◆ Problem
Copy out the listing below word for word, keeping every line and character unchanged.

◆ Records for this task

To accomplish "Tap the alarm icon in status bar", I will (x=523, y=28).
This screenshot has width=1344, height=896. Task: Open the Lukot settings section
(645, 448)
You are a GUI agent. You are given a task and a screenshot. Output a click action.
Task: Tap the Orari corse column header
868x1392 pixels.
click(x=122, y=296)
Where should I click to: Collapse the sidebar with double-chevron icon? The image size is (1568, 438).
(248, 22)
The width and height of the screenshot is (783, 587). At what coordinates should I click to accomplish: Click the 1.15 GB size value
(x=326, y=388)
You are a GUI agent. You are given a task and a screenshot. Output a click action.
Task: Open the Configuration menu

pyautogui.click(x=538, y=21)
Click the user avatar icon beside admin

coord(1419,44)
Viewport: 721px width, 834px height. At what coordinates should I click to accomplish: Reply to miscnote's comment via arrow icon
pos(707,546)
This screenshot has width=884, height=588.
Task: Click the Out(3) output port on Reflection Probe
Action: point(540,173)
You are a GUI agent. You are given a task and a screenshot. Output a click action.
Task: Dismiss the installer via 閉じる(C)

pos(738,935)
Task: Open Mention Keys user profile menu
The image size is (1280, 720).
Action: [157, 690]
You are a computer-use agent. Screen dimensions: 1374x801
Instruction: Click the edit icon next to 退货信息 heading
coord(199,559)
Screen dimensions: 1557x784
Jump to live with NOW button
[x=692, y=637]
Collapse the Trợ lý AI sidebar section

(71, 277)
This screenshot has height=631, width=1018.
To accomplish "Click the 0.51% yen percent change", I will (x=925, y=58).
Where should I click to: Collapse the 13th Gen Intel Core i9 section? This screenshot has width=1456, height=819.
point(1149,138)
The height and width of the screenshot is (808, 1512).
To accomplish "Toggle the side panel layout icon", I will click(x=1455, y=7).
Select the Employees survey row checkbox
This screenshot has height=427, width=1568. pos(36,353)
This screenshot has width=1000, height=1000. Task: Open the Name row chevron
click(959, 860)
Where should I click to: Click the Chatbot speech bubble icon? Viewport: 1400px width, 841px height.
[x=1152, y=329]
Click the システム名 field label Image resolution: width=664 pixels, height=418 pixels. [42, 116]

◆ Written answer
To accomplish "Tap the alarm icon in status bar", I will (x=523, y=28).
This screenshot has width=1344, height=896. Task: Open the Lukot settings section
(645, 448)
You are a GUI agent. You are given a task and a screenshot. Output a click action.
Task: Tap the Orari corse column header
868x1392 pixels.
click(x=122, y=296)
Where should I click to: Collapse the sidebar with double-chevron icon? The image size is (1568, 438).
(248, 22)
The width and height of the screenshot is (783, 587). At what coordinates should I click to accomplish: Click the 1.15 GB size value
(x=326, y=388)
You are a GUI agent. You are given a task and a screenshot. Output a click action.
Task: Open the Configuration menu

pyautogui.click(x=538, y=21)
Click the user avatar icon beside admin

coord(1419,44)
Viewport: 721px width, 834px height. At what coordinates should I click to accomplish: Reply to miscnote's comment via arrow icon
pos(707,546)
This screenshot has width=884, height=588.
Task: Click the Out(3) output port on Reflection Probe
Action: point(540,173)
You are a GUI agent. You are given a task and a screenshot. Output a click action.
Task: Dismiss the installer via 閉じる(C)

pos(738,935)
Task: Open Mention Keys user profile menu
The image size is (1280, 720).
Action: [157, 690]
You are a computer-use agent. Screen dimensions: 1374x801
Instruction: Click the edit icon next to 退货信息 heading
coord(199,559)
Screen dimensions: 1557x784
Jump to live with NOW button
[x=692, y=637]
Collapse the Trợ lý AI sidebar section

(71, 277)
This screenshot has height=631, width=1018.
To accomplish "Click the 0.51% yen percent change", I will (x=925, y=58).
Where should I click to: Collapse the 13th Gen Intel Core i9 section? This screenshot has width=1456, height=819.
point(1149,138)
The height and width of the screenshot is (808, 1512).
To accomplish "Toggle the side panel layout icon", I will click(x=1455, y=7).
Select the Employees survey row checkbox
This screenshot has height=427, width=1568. pos(36,353)
This screenshot has width=1000, height=1000. Task: Open the Name row chevron
click(959, 860)
Where should I click to: Click the Chatbot speech bubble icon? Viewport: 1400px width, 841px height.
[x=1152, y=329]
Click the システム名 field label Image resolution: width=664 pixels, height=418 pixels. [42, 116]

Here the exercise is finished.